Mud and rain put some extra slick on the course for the mountaincross finals Saturday evening, but local racers fared well against regional competition.”It’s tricky because all the lines are different, and everything you practice doesn’t count,” said Keystone’s Pedro del Busto, after he won the men’s sport division during the downpour. “It’s all about staying on the bike. It doesn’t matter if you clear the doubles. It’s just as long as you stay on the bike … it’s all about finishing when you get weather like this.”Not all racers were so lucky. After the rain began around 5:30 p.m., the relationship between wheels, jumps and turns began to loosen. In one of the final runs, three of the four riders on course piled on top of each other and into the side of the mountain around the first turn, and others were sucked sideways on their landings. The red flag (which indicates a rider down) was prominent during the race and many riders ended their runs before they crossed the finish line. In a 20-second mountaincross race, especially given the wet conditions, racers said there is only so much strategy to employ. “Get off the gate as soon as possible,” del Busto said. “If someone’s chasing, it’s harder to pass later on the course than it is to get out fast.”

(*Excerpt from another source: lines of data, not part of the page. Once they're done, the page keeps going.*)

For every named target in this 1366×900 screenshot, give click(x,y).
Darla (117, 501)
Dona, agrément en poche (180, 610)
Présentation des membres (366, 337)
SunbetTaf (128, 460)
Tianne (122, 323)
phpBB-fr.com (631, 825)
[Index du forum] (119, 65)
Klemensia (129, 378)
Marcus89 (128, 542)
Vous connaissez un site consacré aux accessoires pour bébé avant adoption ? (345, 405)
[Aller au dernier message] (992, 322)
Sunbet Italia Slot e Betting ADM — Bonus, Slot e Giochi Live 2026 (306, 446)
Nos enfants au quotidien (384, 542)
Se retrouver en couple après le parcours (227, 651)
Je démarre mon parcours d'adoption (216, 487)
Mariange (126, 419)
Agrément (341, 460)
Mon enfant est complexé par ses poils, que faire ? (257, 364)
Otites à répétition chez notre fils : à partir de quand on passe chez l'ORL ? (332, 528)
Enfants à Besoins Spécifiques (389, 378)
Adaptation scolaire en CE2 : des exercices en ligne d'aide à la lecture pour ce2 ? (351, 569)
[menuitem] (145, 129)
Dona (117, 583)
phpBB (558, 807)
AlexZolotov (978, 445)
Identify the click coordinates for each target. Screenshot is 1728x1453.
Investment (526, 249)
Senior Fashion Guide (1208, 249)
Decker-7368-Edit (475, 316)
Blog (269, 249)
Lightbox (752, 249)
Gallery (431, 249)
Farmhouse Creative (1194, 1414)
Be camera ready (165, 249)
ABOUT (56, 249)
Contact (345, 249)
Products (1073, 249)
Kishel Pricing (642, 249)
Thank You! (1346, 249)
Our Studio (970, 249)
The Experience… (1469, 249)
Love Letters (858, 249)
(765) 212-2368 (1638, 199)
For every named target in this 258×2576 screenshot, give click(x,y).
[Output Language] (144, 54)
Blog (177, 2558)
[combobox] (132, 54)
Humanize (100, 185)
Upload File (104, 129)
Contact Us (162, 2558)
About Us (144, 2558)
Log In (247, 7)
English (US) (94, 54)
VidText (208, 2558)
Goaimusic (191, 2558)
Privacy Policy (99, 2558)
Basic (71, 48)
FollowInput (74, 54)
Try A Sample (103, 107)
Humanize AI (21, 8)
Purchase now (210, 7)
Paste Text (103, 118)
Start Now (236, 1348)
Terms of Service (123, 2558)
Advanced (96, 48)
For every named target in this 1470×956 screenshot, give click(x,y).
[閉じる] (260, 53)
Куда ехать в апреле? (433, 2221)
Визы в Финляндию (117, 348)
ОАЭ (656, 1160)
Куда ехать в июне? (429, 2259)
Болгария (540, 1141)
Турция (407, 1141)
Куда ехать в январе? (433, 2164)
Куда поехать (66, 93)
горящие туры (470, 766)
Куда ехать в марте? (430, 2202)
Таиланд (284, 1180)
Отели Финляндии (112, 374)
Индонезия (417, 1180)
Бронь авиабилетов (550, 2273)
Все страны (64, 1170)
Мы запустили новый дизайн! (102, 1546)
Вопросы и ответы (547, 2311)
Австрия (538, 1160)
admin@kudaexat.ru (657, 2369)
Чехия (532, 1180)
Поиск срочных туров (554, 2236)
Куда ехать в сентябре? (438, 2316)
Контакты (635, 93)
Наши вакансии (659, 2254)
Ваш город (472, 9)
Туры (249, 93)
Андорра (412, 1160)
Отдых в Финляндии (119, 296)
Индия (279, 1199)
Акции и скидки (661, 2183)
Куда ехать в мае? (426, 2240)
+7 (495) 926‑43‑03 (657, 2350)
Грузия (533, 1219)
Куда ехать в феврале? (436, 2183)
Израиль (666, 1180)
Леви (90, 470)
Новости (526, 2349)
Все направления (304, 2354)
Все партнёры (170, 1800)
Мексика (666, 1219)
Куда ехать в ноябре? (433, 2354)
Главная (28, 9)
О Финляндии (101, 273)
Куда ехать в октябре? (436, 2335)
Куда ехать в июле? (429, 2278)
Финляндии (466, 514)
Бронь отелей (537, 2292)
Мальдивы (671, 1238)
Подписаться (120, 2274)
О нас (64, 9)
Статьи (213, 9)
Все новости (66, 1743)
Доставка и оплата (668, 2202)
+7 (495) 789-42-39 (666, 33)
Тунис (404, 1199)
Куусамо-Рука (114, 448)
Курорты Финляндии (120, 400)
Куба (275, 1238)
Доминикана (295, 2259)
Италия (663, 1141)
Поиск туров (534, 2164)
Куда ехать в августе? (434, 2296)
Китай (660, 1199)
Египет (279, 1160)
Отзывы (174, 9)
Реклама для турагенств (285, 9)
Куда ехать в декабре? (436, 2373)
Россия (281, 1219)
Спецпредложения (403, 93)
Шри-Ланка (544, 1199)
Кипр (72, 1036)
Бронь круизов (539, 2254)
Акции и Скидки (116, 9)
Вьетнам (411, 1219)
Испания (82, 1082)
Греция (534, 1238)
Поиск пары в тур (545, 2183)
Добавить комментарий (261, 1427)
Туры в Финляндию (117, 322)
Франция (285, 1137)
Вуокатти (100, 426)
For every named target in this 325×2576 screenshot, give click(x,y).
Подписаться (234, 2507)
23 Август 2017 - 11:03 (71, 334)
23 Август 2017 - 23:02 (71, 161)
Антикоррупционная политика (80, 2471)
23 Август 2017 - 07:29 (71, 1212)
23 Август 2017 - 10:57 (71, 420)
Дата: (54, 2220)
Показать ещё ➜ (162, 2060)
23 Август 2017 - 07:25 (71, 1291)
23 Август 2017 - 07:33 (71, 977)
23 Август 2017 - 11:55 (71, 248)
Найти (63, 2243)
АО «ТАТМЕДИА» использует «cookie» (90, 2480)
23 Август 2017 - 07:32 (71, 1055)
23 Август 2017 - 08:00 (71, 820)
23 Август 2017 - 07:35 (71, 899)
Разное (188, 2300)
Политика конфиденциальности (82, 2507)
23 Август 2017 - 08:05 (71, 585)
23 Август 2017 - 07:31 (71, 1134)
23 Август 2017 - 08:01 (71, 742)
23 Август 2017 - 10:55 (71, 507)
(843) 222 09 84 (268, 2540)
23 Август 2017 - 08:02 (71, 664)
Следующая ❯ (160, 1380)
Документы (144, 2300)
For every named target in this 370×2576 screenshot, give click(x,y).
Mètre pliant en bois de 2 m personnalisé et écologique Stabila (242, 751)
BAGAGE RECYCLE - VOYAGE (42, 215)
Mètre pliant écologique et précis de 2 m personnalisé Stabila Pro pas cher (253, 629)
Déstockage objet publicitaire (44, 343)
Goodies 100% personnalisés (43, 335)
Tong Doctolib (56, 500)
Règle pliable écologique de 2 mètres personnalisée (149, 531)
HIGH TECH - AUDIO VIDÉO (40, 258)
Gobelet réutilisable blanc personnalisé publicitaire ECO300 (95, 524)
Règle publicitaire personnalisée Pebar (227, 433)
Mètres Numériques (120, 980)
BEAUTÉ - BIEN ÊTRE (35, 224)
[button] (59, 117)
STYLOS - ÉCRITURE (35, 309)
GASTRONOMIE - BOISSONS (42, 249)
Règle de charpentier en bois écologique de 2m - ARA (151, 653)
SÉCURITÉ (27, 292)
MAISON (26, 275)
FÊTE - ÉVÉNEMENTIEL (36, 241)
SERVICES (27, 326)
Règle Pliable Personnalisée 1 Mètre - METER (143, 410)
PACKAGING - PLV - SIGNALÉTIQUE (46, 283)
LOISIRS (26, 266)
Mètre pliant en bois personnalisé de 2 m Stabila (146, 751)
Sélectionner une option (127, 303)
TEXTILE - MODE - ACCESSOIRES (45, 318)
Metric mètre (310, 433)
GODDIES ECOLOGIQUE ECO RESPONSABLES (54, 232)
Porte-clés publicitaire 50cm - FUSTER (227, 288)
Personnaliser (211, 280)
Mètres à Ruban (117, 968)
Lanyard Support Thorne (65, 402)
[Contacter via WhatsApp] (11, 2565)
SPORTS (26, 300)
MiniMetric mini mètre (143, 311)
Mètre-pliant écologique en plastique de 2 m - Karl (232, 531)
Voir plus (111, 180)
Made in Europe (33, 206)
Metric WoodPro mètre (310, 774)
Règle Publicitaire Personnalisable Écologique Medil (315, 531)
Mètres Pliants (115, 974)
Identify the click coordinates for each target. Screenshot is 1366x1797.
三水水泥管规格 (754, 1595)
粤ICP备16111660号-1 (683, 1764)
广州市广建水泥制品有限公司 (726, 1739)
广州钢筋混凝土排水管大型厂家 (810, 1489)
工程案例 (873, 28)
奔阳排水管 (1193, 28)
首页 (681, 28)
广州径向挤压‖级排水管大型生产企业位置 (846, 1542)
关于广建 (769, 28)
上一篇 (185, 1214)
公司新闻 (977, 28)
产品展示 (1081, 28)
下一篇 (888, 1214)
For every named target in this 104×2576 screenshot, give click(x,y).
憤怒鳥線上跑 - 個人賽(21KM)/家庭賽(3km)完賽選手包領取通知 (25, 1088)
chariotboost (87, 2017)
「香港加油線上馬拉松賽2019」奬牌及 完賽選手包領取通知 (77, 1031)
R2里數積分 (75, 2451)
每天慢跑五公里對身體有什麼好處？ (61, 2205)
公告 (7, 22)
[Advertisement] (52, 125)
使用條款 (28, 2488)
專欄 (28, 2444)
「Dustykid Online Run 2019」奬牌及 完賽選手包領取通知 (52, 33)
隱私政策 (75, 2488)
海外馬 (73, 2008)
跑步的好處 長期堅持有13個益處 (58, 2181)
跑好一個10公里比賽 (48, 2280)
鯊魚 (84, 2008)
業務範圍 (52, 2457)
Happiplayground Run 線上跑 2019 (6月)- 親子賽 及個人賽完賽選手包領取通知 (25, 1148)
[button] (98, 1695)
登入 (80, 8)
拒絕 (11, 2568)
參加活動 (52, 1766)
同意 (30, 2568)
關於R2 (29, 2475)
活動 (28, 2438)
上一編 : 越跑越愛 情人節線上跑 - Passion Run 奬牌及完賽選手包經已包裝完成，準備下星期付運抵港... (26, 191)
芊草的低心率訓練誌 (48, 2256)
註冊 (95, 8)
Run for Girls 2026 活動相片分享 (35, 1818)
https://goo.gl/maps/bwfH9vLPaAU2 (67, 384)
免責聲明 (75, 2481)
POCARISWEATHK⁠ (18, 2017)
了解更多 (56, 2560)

Each racer’s position on the course was determined by a random selection of golf balls before his or her run. The balls gave a position from the inside to the outside lanes, inside being the most desired.Vail’s Jamas Stiber took the win for pro men, even after being dealt a bad ball.”I wanted the inside lane, but I got the outside and started last but finished first,” said Stiber, who was competing in only his second race since recovering from shoulder surgery. His first race upon recovery was the national championships in Durango last month, where he finished seventh. Keystone local Julie Larson just went pro this summer, and despite a loose pedal problem after the semi-final heat, took fourth for pro women. Larson, who, like most Summit County pro athletes, has to balance a full-time job with her athletic career, said that the slight representation of expert female racers in the Keystone race could be attributed to conflicting engagements.”We’re hurting this weekend because the World Cup Championships are next week in France and a lot of the pro girls are there,” she said. “But the beginner-sport category is huge compared to what it was. For mountaincross you have to have really good bike-handling skills and you have to be in good shape because there’s a lot of ramping and a lot of pedaling. The course is slippery right now, so we’re pretty cautious.”



Some riders, however, threw caution to the wind. Among them was 16-year-old Summit sport rider TJ Fisker, who won his 18-and-under sport division. Fisker raced for local team Gravity, as did Lindsay Emore, who finished third, and Tyler Krahulec, who took fifth in the category Fisker won. Other local results included those of Matt Mazzaccaro, who won the 19-29 sport category, and Tim Muller, who took fifth in sport 30-39. The 18-and-under beginner and sport male categories contained the largest number of riders, and the children bouncing over the berms with enormous, Darth Vader-like helmets bobbling on their shoulders spoke to the future of mountaincross racing.”I think it’s awesome,” Fisker said of the up-and-coming young mountaincross field. “They’re out there doing stuff and trying new things. Every year, more and more people show up to ride.”